Tuesday, July 7, 2009

experimenting with HTML 5

I was wondering if that worked for you guys:

I'm testing the HTML5 audio tag. As far as Firfox is concerned it only works with wav and vorbis (OGG) files. I'm curious to know if that works behind your firewalls and other procrastination exterminators.

edit:
Many thanks for your testing! I did some tests on my side and here are the results:

Firefox 3.5 => Success (even behind Natixis' firewall of death)
Chrome 3.0 => Fail (Thanks Leif!)
Edit :Chrome 4.0 => Success !
Safari 4 => Half Fail (Support the audio tag since 3.1 but doesn't support OGG)
Opera 6.24 => Fail
Opera 10 (beta) => Fail although this browser is impressively fast!
IE => Of course failed

Conclusion:

As expected the HTML5 audio tag's support is still very thin. Even if the tag was supported by all the browsers there is a codec war preparing. Apple is pushing for AAC and H.264 while Mozilla implements OGG vorbis. Of course Microsoft (if they ever plan to implement HTML5, why bother?) will want their DRM filled WMA/WMV to be the only standard on the web. Guess what, you, web develepper, will never use such things as HTML5 audio tags because your boss will tell you: "you're ****ing with 70% of our market share". So back to flash my firends! It's a weird buggy, fat and slow pluggin that somehow managed to find its way on most client's browser.
Other solution: if you only target A browser, well then just use all of its power! (you could even go ahead and use some ActiveX if you are crazy enough and if you hate anything free (and sane) in this world)

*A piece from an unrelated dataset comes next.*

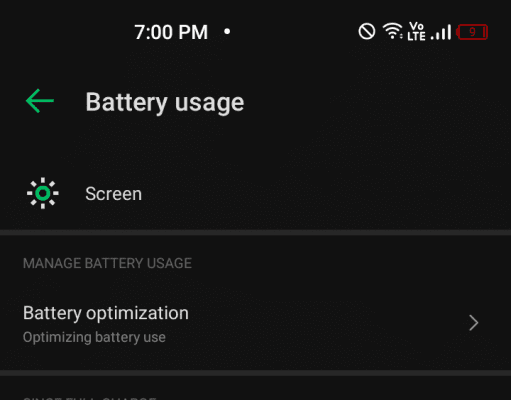Tap the 7:00 PM clock
Screen dimensions: 511x400
click(x=171, y=32)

Paris Clem: nerdy enough for you?

5 comments:

Leif Wickland said...

It doesn't work in Chrome 3.0.

Unknown said...

Thanks for testing!
It looks like Safari (4) displays the audio controller but is unable to read OGG/Vorbis files. Apple seems to stick to AAC and H264.

Thomas Voisin said...

it works on Firefox 3.5 behind my firewall !!!
Congratulation !

Unknown said...

Thanks dude!

Ruben said...

Works here too... Cool stuff!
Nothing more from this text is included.